And while he would prefer "we had never had QE3 in the first place," he said, "[t]o this day, I feel that the costs of accumulating another $1.7 trillion of Treasuries and MBS will be shown to exceed the benefits."

Fisher said he is concerned about the liquidity in the system, since "there is a lot of inflationary tinder available should the Fed mismanage its exit from the hyper-accommodative policy we have pursued and augmented with QE3."

Speaking of the lags from monetary policy moves until they affect the markets, Fisher said, "That characterization applies, in spades, to the unorthodox policy we have pursued at the zero bound, in terms of achieving full employment and hitting our 2 percent inflation target."

Investment-grade companies are stronger, but there is also "what I consider to be a manifestation of an indiscriminate reach for yield, a revival of covenant-free lending, and an explosion of collateralized loan obligations (CLOs), pathologies that have proved harbingers of eventual financial turbulence," Fisher said.

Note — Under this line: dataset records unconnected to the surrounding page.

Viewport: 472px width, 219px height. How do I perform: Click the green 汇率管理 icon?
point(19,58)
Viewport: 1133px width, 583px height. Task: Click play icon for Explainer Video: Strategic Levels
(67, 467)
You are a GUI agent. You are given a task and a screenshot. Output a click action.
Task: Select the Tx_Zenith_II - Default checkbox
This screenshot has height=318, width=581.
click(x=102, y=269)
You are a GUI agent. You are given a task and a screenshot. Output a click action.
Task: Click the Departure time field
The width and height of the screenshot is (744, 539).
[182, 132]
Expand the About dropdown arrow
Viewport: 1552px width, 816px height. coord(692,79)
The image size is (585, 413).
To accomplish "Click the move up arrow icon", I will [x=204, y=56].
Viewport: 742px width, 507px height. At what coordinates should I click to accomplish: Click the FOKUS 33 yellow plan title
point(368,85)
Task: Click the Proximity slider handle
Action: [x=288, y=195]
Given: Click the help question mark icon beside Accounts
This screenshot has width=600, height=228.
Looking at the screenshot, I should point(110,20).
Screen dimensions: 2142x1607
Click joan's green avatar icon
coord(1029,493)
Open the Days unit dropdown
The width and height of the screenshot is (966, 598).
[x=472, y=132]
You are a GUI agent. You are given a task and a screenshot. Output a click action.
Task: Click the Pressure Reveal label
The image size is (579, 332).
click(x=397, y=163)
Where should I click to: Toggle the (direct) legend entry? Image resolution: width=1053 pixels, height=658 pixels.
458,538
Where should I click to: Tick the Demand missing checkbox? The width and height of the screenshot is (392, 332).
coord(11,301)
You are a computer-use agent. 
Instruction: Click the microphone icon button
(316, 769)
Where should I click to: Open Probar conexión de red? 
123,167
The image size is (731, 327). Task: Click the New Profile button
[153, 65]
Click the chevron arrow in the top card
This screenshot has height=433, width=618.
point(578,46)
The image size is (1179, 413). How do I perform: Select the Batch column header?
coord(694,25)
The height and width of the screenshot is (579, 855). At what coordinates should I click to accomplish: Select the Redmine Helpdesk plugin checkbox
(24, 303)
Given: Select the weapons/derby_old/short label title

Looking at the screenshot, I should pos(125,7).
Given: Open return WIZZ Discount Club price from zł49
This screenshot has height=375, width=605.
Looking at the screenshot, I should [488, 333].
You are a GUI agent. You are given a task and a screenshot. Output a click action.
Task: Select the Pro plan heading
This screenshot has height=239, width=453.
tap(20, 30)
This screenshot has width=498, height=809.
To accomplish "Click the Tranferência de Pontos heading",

Subpar credits' yields and their spreads to investment-grades have been affected by QE3, he said, "Some 40 percent of newly issued CCC credits have negative cash flows. And yet 'junk' bonds have been trading at or near record historic low yields both in absolute terms and as measured by spreads over investment-grade credits. I worry about this as a risk that has been propagated by QE3, though I do not believe it is the Fed's job to rescue reckless investors from the errors of their ways."

The Fed, Fisher said, shouldn't "directly concern itself with fluctuations in financial-asset prices. If the economy is strong, the securities markets will be propelled by that strength." A strong economy can withstand corrections, Fisher asserted.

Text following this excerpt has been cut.